Exercice écrit A: Selon le récit sur la découverte des courses d'ultra-endurance à vélo, au-delà de quelle durée un coureur de la Silk Road Mountain Race est-il éliminé ?
Exercice écrit B: Prolongez le récit sur la découverte des courses d'ultra-endurance à vélo à partir de sa dernière phrase.

Courant 2019, je découvre l'existence des courses d'ultra-endurance à vélo.
Beat Heim, que j'avais hébergé quelques jours lors d'un de ses nombreux voyages, annonçait sur son blog que, faute d'avoir la disponibilité cette année-là pour un grand périple, il se lançait dans un circuit plus court. Mais au pas de course !
Je me rends sur le site de la Silk Road Mountain Race (SLMR), à laquelle il s'est inscrit, et découvre l'avatar compétitif du voyage à vélo. 1700Km sur les chemins déglingués du Kirgyzstan, assortis d'un dénivelé à faire pâlir un alpiniste. Pas d'étapes : en fin de journée les coureurs campent où ils se trouvent. En cas de panne ou de quelconque galère, on se débrouille avec sa petite trousse à outils : aucune assistance n'est autorisée. Les premiers font ça en une semaine environ. Au delà de deux semaines, on est éliminé.
S'il y a bien un truc qui est hors de mes valeurs, c'est la compétition. Le mot m'a toujours fait tourner les talons. Même l'idée de dépassement de soi est quelque chose sur quoi je n'accroche pas. Le seul dépassement de moi qui m'intéresse, c'est celui de mes défauts. Aller plus vite, plus haut, plus fort... je ne comprends pas bien l'intérêt ; de surcroît s'il s'agit d'aller plus vite, plus haut, plus fort... que les autres.
Or dans la rubrique "FAQ" de la SRMR, une question est soulevée, qui est précisément la première qui m'était venue à l'esprit :
Why race it? It sounds like a nice tour.
(Ça a l'air chouette comme parcours. Pourquoi en faire une course ?)
La réponse, très laconique, marquera mon esprit :
Why race anything?
(Pourquoi faire de quoi que ce soit une course ?)
Sur la Route de la Soie, j'avais pour ma part adopté un tout autre rythme que celui de la course.
Qu'est-ce qui pousse des gens à faire la course ? Pendant quelques mois, la question me trotte en tête. Comme on peut être curieux d'une culture étrangère, je me sens de plus en plus intrigué par ces valeurs tellement éloignées de mon univers.
La course a lieu. Beat s'en acquitte très dignement. Je suis sa progression sur la carte. Je suis aussi celle des coureurs les plus rapides, parmi lesquelles je découvre la si sympathique et stimulante Lael Wilcox.

Extrait de données:
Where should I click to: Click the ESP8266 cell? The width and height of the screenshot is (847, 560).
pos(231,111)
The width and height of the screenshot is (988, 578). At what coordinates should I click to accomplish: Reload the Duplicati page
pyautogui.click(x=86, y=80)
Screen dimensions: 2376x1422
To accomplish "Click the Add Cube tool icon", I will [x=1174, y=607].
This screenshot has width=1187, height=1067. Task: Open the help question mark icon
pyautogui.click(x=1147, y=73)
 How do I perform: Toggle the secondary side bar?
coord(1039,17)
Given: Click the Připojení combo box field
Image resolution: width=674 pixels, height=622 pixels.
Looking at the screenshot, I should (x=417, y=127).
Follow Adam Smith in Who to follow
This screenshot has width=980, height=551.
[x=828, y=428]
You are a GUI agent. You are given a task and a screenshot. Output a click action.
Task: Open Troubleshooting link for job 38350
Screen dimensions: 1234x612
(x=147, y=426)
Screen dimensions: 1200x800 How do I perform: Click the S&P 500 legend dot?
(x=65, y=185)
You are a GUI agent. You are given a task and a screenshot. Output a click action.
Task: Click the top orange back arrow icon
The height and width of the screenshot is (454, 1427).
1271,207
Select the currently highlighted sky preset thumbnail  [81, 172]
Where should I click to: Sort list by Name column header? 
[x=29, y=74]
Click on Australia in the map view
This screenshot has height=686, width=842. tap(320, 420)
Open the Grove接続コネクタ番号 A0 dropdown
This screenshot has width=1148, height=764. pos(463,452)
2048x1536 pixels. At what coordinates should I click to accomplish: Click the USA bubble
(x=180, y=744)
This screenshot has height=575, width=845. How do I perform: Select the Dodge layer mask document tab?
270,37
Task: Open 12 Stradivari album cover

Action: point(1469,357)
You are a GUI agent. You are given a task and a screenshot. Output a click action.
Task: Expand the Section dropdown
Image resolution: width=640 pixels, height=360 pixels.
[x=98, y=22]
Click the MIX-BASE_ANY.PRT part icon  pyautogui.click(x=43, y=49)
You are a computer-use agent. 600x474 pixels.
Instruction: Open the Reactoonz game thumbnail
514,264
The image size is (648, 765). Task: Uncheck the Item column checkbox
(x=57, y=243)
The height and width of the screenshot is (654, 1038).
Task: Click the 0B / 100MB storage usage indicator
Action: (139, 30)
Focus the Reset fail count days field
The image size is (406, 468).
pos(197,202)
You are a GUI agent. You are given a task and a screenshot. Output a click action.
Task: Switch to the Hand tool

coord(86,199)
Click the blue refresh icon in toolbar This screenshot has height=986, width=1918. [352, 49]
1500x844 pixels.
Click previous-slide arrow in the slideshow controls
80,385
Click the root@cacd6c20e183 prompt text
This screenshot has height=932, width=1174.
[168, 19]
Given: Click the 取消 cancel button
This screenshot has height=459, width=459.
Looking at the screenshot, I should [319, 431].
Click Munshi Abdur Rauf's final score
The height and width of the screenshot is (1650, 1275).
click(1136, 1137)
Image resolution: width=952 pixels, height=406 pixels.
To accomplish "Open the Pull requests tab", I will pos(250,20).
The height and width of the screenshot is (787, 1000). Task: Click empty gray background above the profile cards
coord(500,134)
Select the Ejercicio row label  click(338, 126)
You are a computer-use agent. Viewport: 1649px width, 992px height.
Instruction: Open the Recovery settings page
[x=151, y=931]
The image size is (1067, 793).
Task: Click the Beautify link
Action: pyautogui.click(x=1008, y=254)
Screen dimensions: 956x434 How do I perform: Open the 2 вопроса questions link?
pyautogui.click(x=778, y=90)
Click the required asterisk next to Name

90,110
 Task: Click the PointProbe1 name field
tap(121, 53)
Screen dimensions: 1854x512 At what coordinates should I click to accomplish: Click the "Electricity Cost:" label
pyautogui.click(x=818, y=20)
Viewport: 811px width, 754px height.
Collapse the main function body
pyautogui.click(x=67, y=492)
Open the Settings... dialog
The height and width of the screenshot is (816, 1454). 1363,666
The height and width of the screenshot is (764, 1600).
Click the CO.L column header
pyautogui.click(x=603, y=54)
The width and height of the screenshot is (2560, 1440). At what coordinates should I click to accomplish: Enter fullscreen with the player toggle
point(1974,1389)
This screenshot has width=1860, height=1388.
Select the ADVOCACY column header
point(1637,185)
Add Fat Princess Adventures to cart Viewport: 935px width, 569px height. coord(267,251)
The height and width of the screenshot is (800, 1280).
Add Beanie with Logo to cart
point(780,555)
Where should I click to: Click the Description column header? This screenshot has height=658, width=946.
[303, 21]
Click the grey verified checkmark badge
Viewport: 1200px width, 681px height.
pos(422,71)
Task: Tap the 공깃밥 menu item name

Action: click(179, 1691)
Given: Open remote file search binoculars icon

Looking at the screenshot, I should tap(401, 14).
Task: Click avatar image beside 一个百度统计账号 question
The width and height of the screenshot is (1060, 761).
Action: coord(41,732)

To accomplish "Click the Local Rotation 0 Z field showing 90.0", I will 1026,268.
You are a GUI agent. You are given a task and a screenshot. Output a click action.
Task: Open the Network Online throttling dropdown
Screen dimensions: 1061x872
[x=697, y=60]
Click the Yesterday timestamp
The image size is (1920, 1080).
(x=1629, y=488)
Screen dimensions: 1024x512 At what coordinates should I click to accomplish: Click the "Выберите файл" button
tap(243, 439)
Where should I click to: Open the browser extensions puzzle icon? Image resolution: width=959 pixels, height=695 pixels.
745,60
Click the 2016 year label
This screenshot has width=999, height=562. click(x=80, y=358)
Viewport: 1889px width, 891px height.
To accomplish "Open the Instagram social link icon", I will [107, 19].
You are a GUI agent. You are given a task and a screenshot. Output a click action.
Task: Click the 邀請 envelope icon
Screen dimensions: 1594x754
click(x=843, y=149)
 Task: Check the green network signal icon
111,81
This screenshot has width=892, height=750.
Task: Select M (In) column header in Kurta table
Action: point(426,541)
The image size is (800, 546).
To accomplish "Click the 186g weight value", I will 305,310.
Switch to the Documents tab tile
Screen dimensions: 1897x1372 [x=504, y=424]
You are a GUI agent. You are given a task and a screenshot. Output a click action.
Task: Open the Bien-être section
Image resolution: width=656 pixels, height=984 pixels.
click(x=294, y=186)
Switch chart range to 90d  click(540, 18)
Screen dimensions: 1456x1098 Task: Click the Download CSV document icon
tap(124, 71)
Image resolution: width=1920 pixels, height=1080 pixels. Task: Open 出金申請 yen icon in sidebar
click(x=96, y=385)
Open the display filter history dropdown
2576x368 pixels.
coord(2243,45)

Réponse finale A: Au-delà de deux semaines.

Réponse finale B:
Par le jeu des glissements qui sont en quelque sorte la définition du web, j'apprends que des courses du même accabit existent en France* et en Europe. Toutes paraissent avoir en commun une ambiance conviviale qui n'est pas pour me déplaire, et des participants pleins de personnalité, qui décident de donner tout ce qu'ils ont pendant des jours, à rouler, rouler, rouler, dormir très peu, manger sur le pouce, et encore rouler, rouler, rouler, si obstinément que l'épuisement finit par les arracher au monde tangible, pour les faire dériver (presque comme dérivaient par d'autres moyens Baudelaire ou Michaux) dans un univers entre rêve et réalité.
Ma curiosité devient trop grande ; il faut que je m'y frotte !
Par commodité, et parce que son programme me semble à la fois stimulant et moins (extrêmement) difficile que d'autres, je jette mon dévolu sur la Gravel Tro Breizh (GTB) : un parcours de 1200Km/+16000m, à accomplir en huit jours, sur petites routes et sentiers. Elle présente pour moi l'avantage de tracer une boucle au départ de Rennes, où il me sera facile — Breton que je suis — de me rendre.
Produire un effort physique, je sais faire à peu près. M'en remettre, en revanche, est quelque chose qui me pose un vrai problème. Si je pousse un jour, je sais que le lendemain je le paierai d'une grande fatigue. Alors enchaîner 8 jours !
Et puis ceux qui participent à ces courses témoignent tous dans le même sens : elles se jouent au moins autant au mental qu'au physique. À un moment ou un autre, tout le monde passe par un craquage psychologique. Là encore, c'est une faiblesse chez moi : devant la difficulté, je m'énerve vite, et je finis par me décourager.
Le départ de la GTB a lieu tout début mai. Nous sommes déjà en février ; il ne me reste que peu de temps pour m'entraîner. Mon médecin n'est d'ailleurs pas très chaud pour me fournir un certificat d'aptitude (dont les termes sont un peu effrayants). Il me renvoie chez un confrère cardiologue.
Même ma dulcinée (qui a généralement en moi une foi que je trouve bien imméritée) ne croit pas que je serai capable de relever le défi.
Mais je me lance sérieusement. Moi qui suis du genre pépère pendant mes vacances cyclistes (généralement autour de 40Km/jour), je me retrouve à pousser très vite au double, au triple, au quadruple de mes habitudes, et même au delà. Ça pique un peu, mais ça passe.
Malgré moi, sans doute parce que je sais que la course ne me permettra pas de faire des nuits complètes, je me retrouve à sortir spontanément du lit autour de 5h du matin. Après une année 2019 qui avait été très difficile pour moi, je retrouve la niaque !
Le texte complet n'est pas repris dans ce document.